The interdisciplinary working group has already presented a target scenario and recommendations for automated road traffic and transport in 2030. In phase two of the project – “New autoMobility II – Cooperative Road Traffic and Intelligent Traffic Control for the Mobility of the Future” – the group’s experts are now exploring the interactions between new mobility technologies and services in a digitally connected mobility system. Together with representatives of the automotive, electrical and electronics, rail, infrastructure, software and telecoms sectors, they are working to accelerate the transition to a low-emission, automated and digitally connected mobility system.
Today, drivers on our roads are largely left to their own devices.

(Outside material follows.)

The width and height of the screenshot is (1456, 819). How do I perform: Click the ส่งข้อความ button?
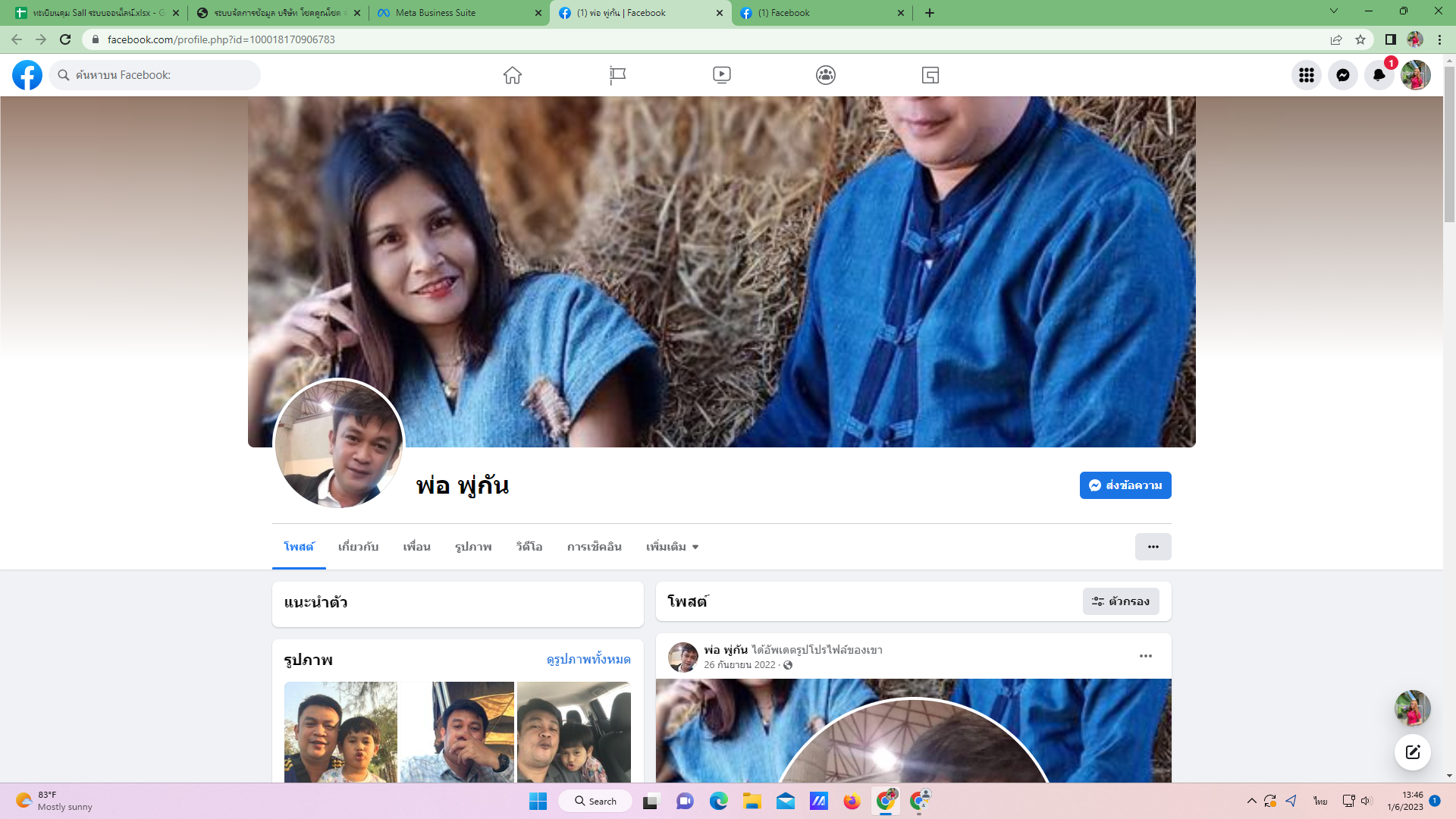pos(1125,485)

Road signs and traffic lights provide a limited degree of coordination, while hand signals and horns help to resolve unclear situations. Slightly more coordination can sometimes be observed in manoeuvres that follow an established pattern, such as zip merging. In contrast, connected vehicles that communicate with each other can perform spontaneous, coordinated joint manoeuvres as required by the current traffic situation. An intelligent traffic control system can alter traffic light phases, road signs and individual routes to reduce journey times for everyone. This significantly improves traffic efficiency without jeopardising road safety.

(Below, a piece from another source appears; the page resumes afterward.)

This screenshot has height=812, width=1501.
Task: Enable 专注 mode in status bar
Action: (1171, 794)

In the progress report, the project group formulates its vision of a sustainable mobility system geared towards individual needs that aims to deliver enhanced quality of life in attractive living spaces. The vision is based on a holistic, systemic and inclusive approach. Six future mobility scenarios describe how different connected mobility applications could work together in the future.

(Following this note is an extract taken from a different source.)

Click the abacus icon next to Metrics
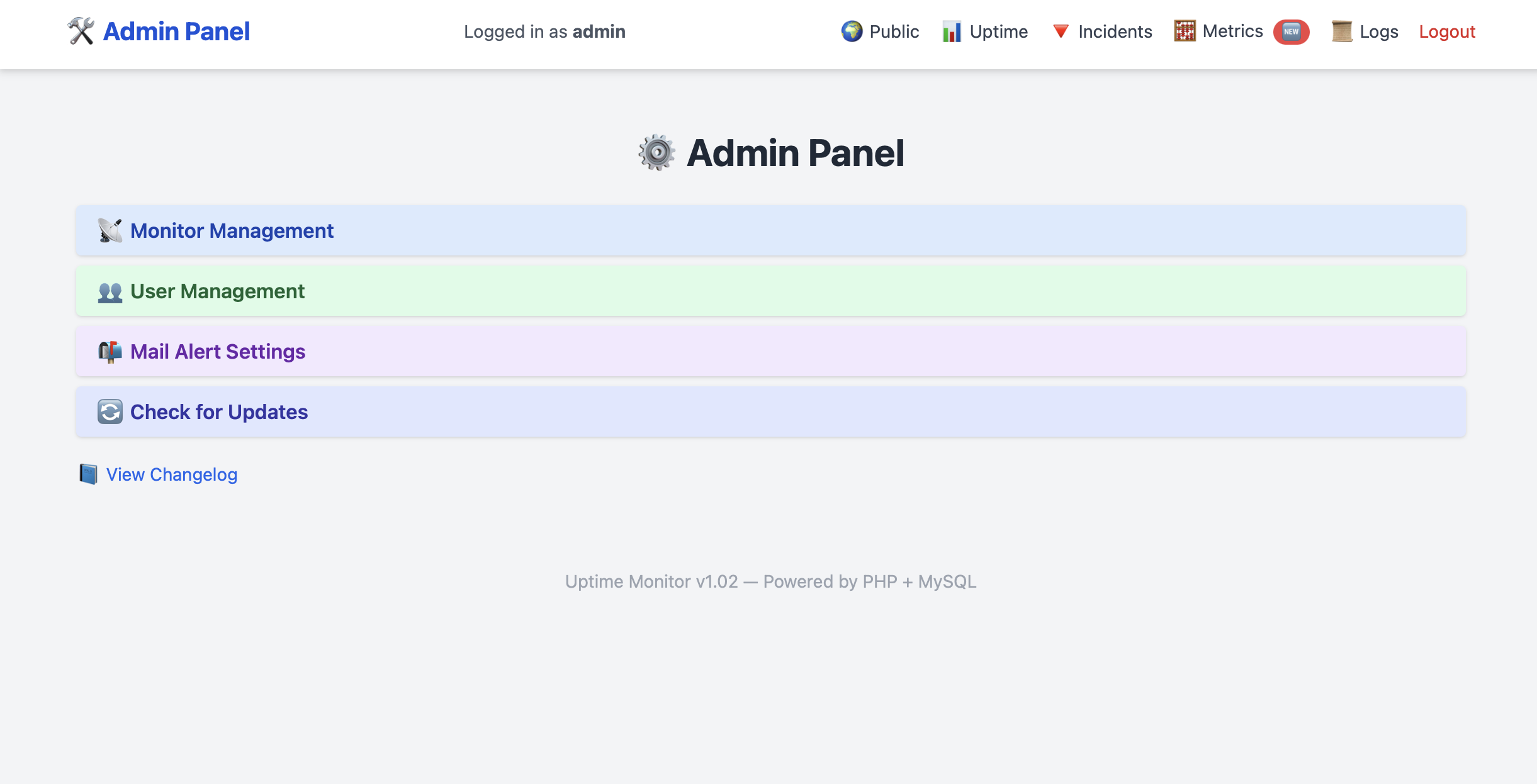The width and height of the screenshot is (1537, 784). 1184,31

One of these future scenarios (shown in the illustration at the beginning of this news item) deals with commuter traffic. At present, commuter traffic is both stressful for road users and unpleasant for local residents. Every morning, commuters spend hours stuck in traffic jams as they travel into the city, while the lanes heading out of the city are often empty. Dynamic digital road signs could create additional lanes either by reducing lane width or by allowing outbound lanes to be used for inbound traffic when the situation demands. Flexible road charging for particularly congested routes could encourage people to switch to alternative routes or public transport, while innovative mobility solutions such as ridesharing can further relieve traffic congestion. Because they can run more frequently, automated trams and metros are able to transport larger passenger numbers. Finally, flexible working hours or working from home can also help to reduce rush hour traffic and commuter stress.
The working group’s progress report describes how a holistic, inclusive and systemic approach can help to create a more attractive mobility system. As well as addressing the technical aspects, it also discusses opportunities for public engagement. Mobility is a basic human need and a key enabler of individual freedom. It is therefore essential to engage in an open discussion of the framework for connected mobility and its benefits and social impacts. Moreover, the public should be involved in shaping and testing new mobility applications.
The progress report goes on to identify the following areas where action is required to enable the mobility of the future:
- Create platforms for public dialogue and innovation
- Strengthen local authorities and ensure that they are ready for the future
- Develop digital data trust centres
- Connect different modes of transport to create an integrated transport system
- Coordinated infrastructure expansion
- Ensure safety, security and resilience
- Enable interoperability
- Invest proactively in research
- Strengthen the relevant industries in Germany and ensure that they are embedded within the wider European context
The project group hopes that these areas will be jointly discussed and developed by policymakers, academia, industry and the public. A shared vision of mobility that meets people’s needs and is fit for the future will be key to achieving the transition to a better mobility system. Having defined the areas requiring action, the working group will now focus on addressing them in detail. Its findings will be presented in summer 2019.